Data to process:
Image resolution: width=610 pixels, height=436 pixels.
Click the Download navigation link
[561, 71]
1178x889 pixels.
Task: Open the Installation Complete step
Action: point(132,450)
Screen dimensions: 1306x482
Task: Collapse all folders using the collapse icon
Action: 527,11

Problem to solve: Print out all the entries precisely as written.

Worked solution:
Image resolution: width=610 pixels, height=436 pixels.
Click the Download navigation link
[561, 71]
1178x889 pixels.
Task: Open the Installation Complete step
Action: point(132,450)
Screen dimensions: 1306x482
Task: Collapse all folders using the collapse icon
Action: 527,11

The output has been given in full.